The authors found that the postoperative serum T₃ levels, with a few notable exceptions, were similar to the mean of the 2 preoperative values, as long as the serum TSH was within or below the normal range. As shown by another study,⁹ serum free T₄ levels were significantly higher postoperatively than they had been preoperatively, likely a necessary requirement in thyroidectomized individuals to generate sufficient T₃ to replace the 20% of normal daily T₃ production that arises from the thyroid gland itself. However, Jonklaas et al¹⁹ did not assess preoperative and postoperative mood, cognitive function, well-being, or hypothyroid symptoms in the participants in their study. This might have been possible using control groups who had undergone similar nonthyroidal surgery (eg, parathyroidectomy), as well as other controls with a new diagnosis of a non–life-threatening form of cancer.
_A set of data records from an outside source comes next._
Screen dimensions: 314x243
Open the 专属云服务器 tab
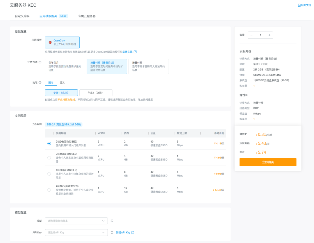pos(87,16)
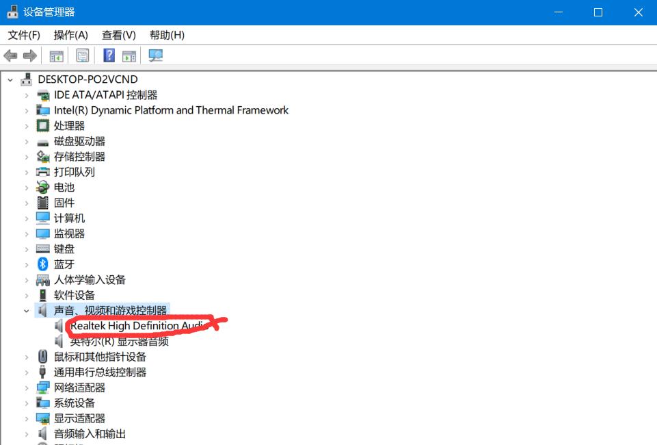The height and width of the screenshot is (445, 657).
Task: Click the back navigation arrow
Action: (x=10, y=55)
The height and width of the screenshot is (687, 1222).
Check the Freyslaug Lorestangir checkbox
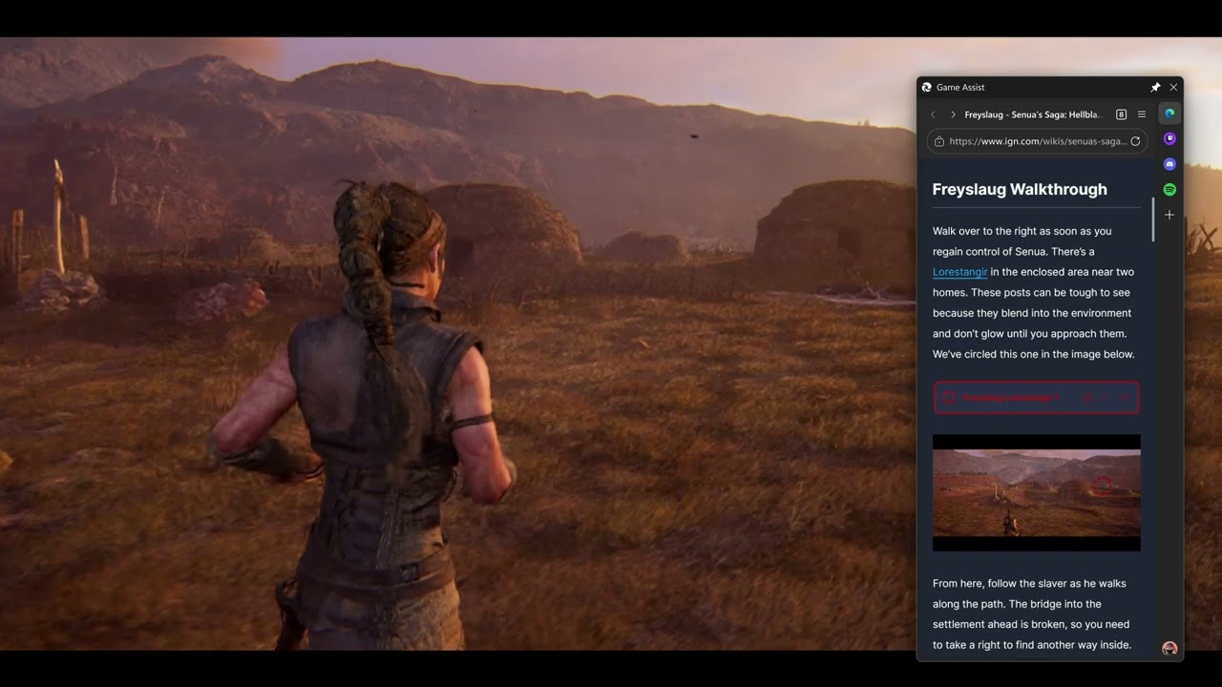tap(949, 397)

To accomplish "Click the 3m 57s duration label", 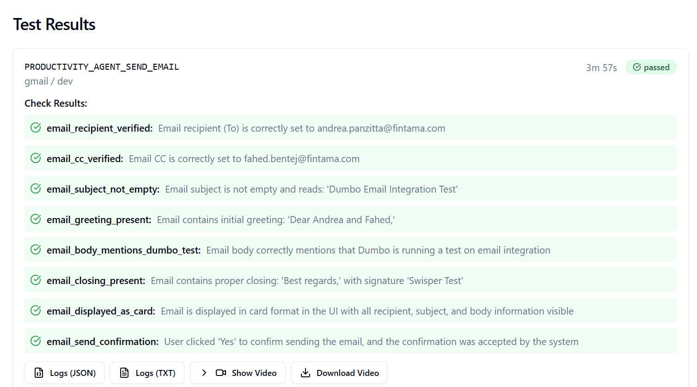I will pyautogui.click(x=601, y=68).
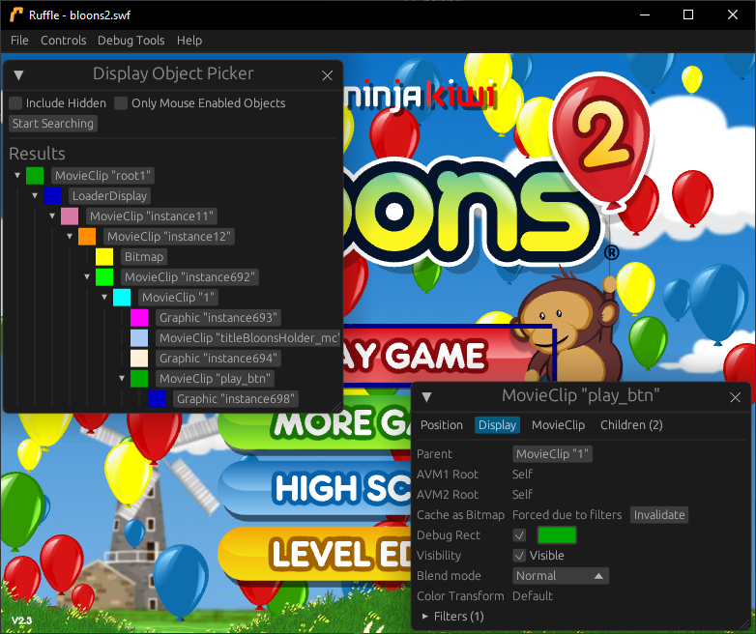Uncheck the Visible checkbox
756x634 pixels.
(x=520, y=556)
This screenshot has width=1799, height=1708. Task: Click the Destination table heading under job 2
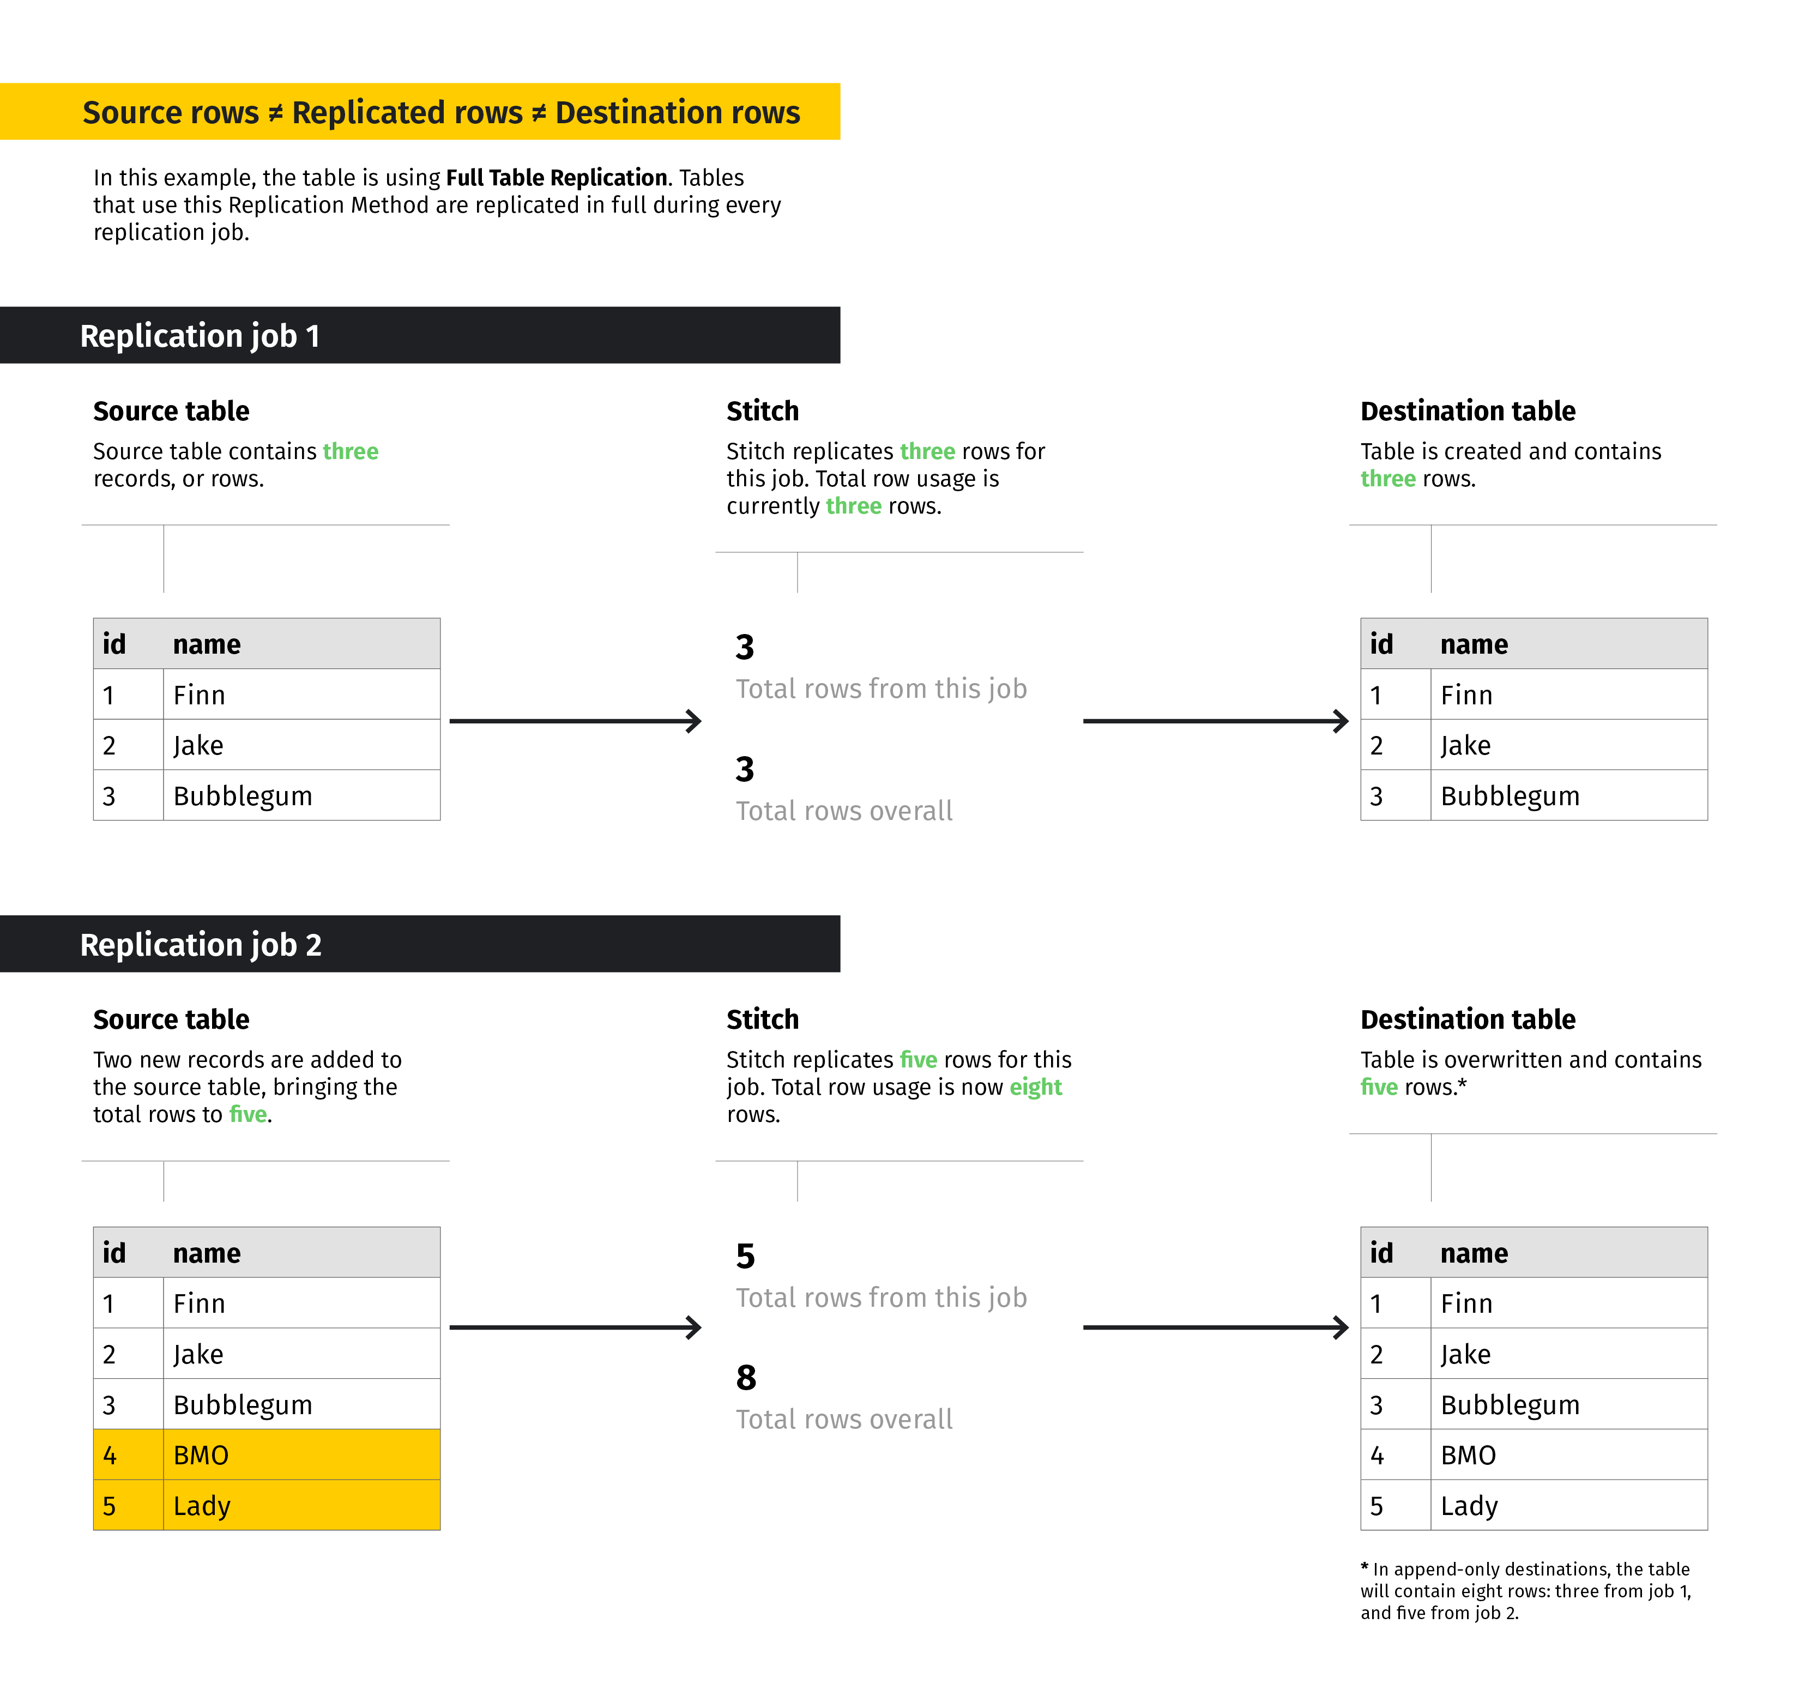click(x=1467, y=1019)
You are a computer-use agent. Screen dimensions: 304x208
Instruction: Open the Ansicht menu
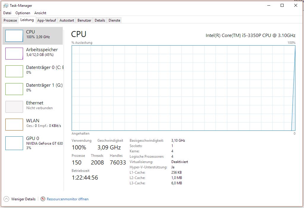pyautogui.click(x=40, y=13)
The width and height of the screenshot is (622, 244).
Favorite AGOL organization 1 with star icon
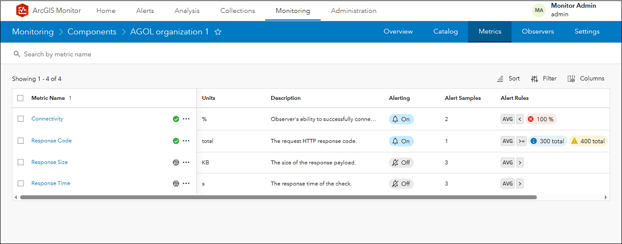point(218,32)
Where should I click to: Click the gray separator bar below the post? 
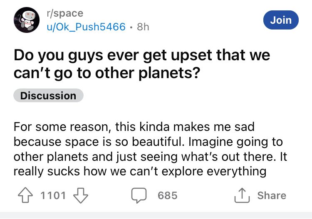click(156, 215)
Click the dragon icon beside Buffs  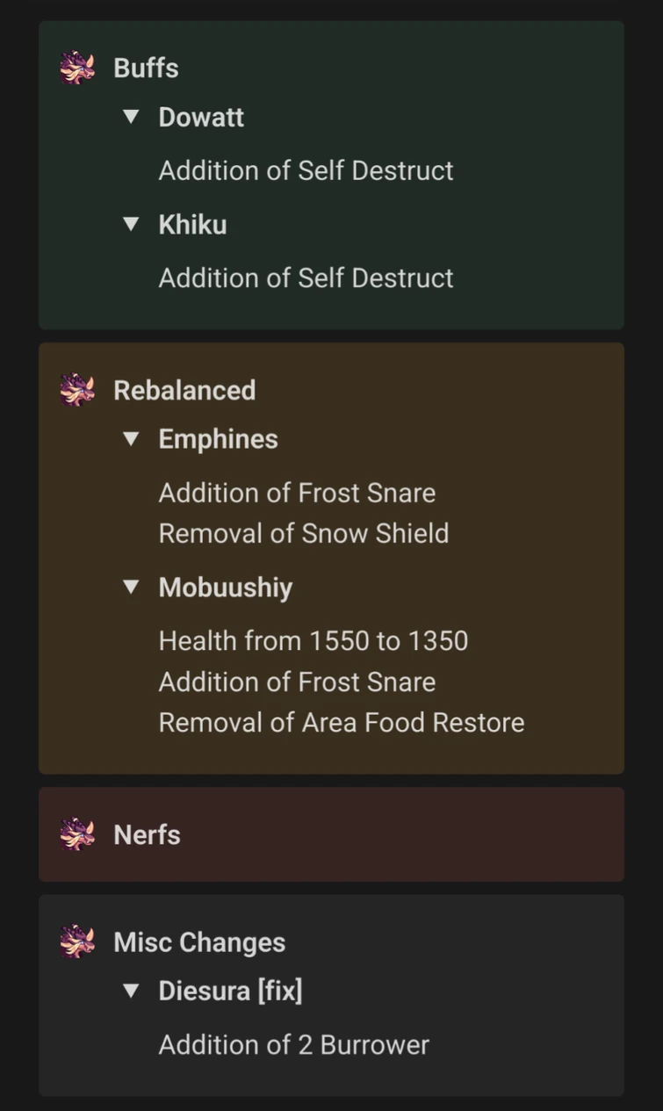pos(77,67)
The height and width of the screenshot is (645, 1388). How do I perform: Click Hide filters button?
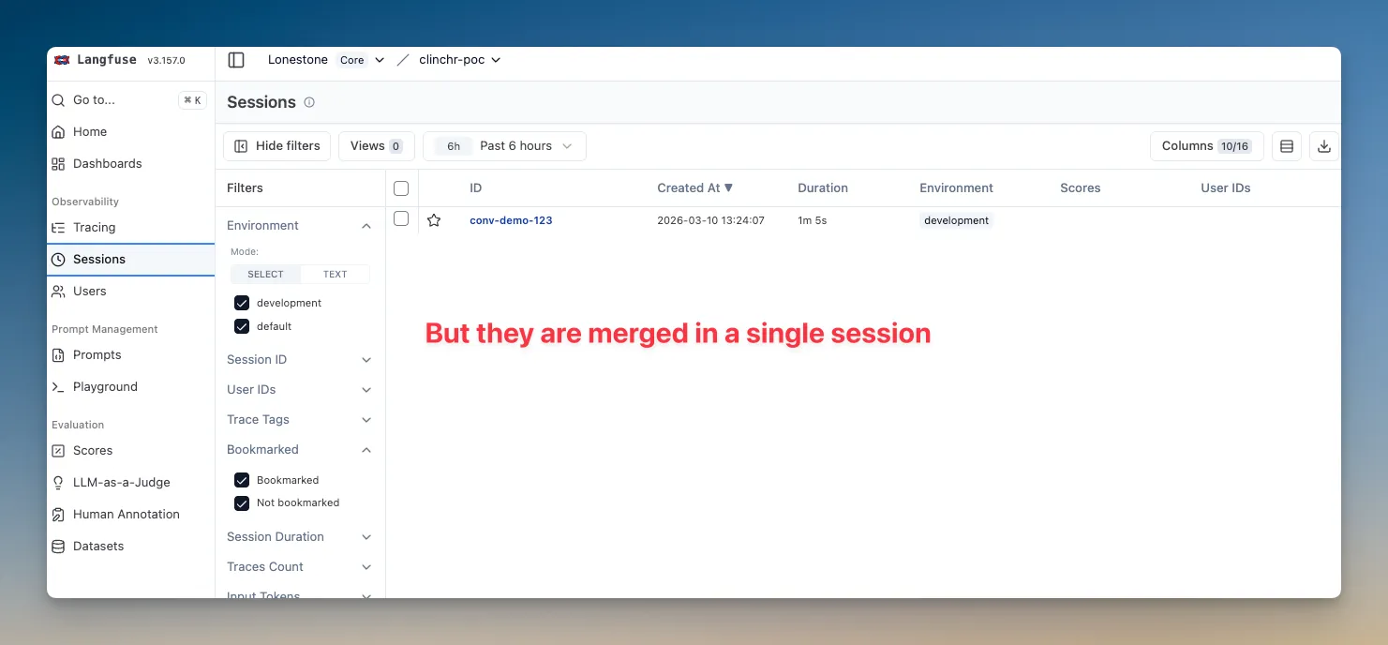276,146
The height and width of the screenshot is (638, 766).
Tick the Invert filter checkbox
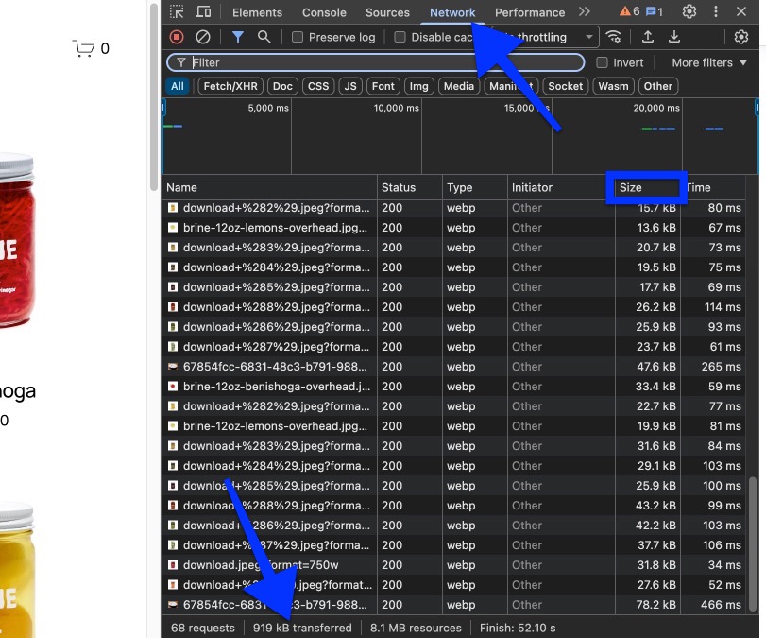[602, 62]
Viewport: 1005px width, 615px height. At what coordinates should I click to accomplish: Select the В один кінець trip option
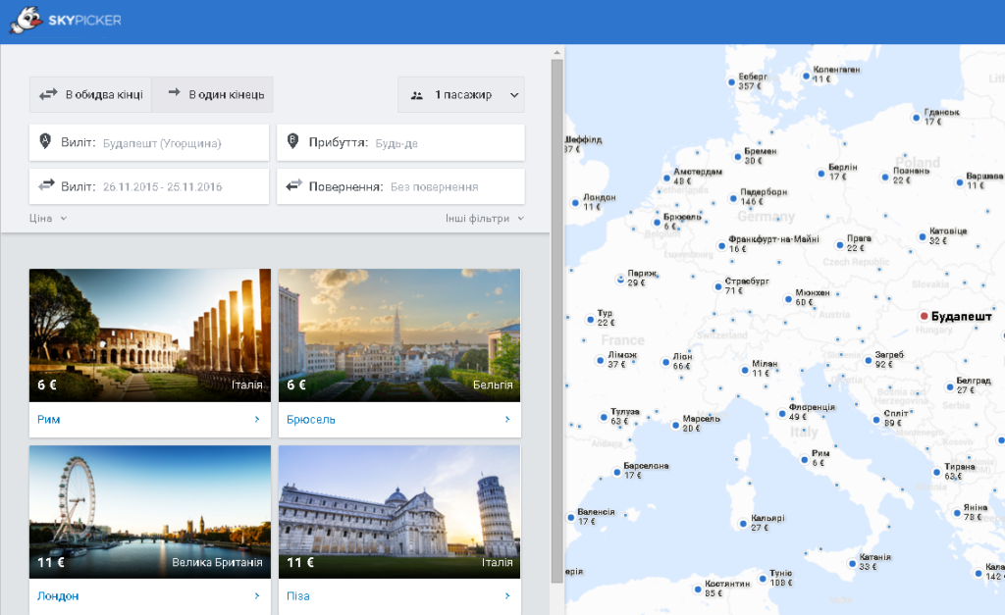tap(213, 95)
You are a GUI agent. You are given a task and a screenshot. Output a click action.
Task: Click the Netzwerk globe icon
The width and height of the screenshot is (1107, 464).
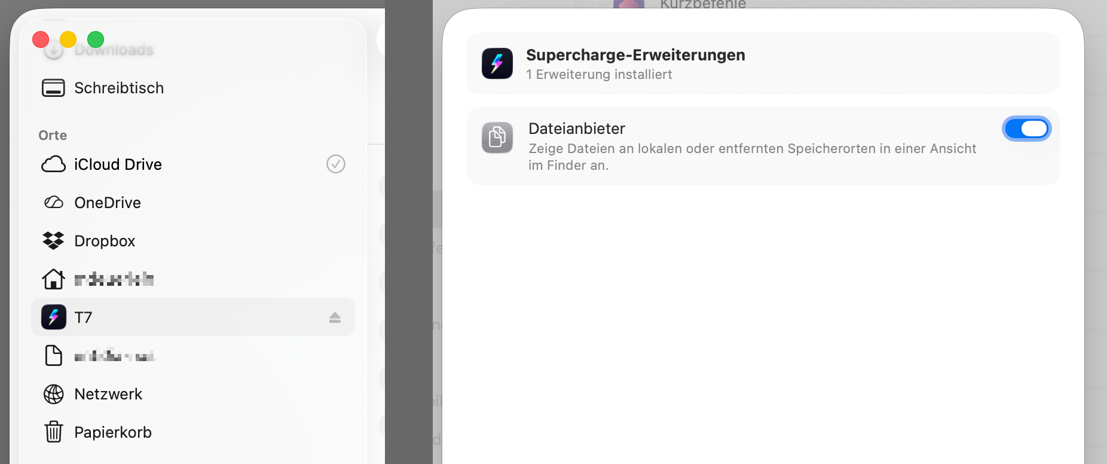[x=54, y=394]
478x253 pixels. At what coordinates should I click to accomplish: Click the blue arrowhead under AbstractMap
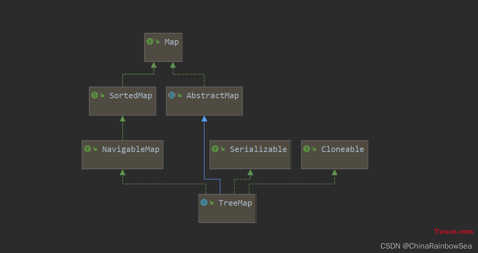pyautogui.click(x=204, y=119)
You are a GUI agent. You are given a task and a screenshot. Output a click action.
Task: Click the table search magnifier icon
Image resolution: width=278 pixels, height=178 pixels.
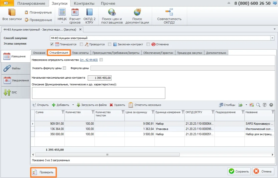pos(258,105)
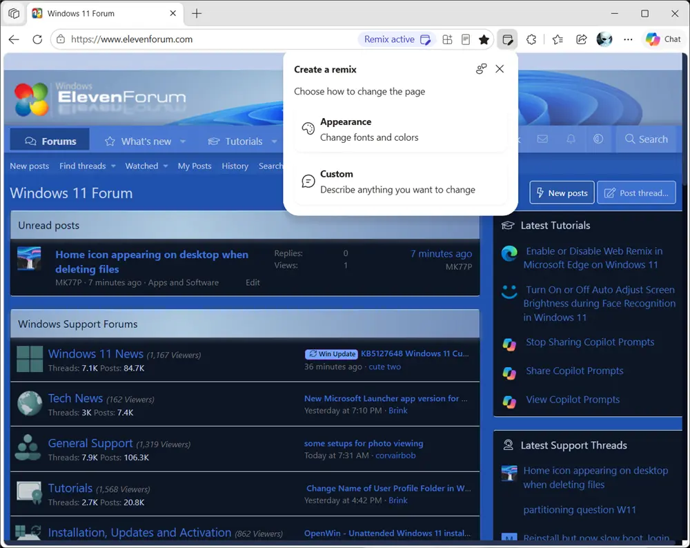Toggle the forum style chooser icon
The width and height of the screenshot is (690, 548).
point(598,139)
Despite the demonstration that normal serum T₃ levels can be achieved with pure T₄ therapy,¹⁹ and a small cohort study showing normal quality of life in patients treated with T₄,²¹ a number of recent articles show that some patients with hypothyroidism who were treated with T₄ have worse physical and psychological well-being,^{22 - 24} cognitive function,^{23 - 24} and lower mood²⁴ compared with a control population. How is it possible to account for the fact that participants in these studies, who were biochemically euthyroid as judged by normal serum TSH, free T₄, and T₃ levels, continued to have significant morbidity from their disease? There are 2 leading possibilities: replacement therapy with T₄ imperfectly replaces the normal thyroid hormonal milieu or patients with hypothyroidism score lower on quality of life scales because they perceive themselves to have a chronic illness. A third less likely hypothesis is that patients with Hashimoto thyroiditis, the leading cause of hypothyroidism, have low mood and other somatic complaints because of an underlying autoimmune diathesis unrelated to their thyroid function.²⁵

It is unknown why some patients do not feel well even when their thyroid function is normal. Among the 50 patients studied by Jonklaas et al,¹⁹ there were 6 patients whose serum T₃ levels, for whatever reason, appeared to be much lower postoperatively than their T₃ levels had been preoperatively. One might speculate that some patients, perhaps approximately 10%, might potentially benefit from T₃ supplementation after thyroidectomy. It would, therefore, be of interest to repeat the study performed by Jonklaas et al¹⁹ to identify those few patients whose postoperative T₃ is much lower than it had been before surgery. These patients would then be randomized to receive combined T₄ / T₃ therapy, a higher dose of T₄ monotherapy, or no change in their current T₄ dose. They would then be tested to see whether any change in their regimen resulted in improvements in mood, symptoms, cognitive function, or quality of life. Approximately 75 000 patients undergo thyroidectomy annually in the United States,²⁶ so the study could be performed quite easily. However, the data of Jonklaas et al¹⁹ seem to lay to rest, once and for all, the notion that T₄ therapy alone is inadequate to replace serum T₃ levels back to normal in the overwhelming majority of patients.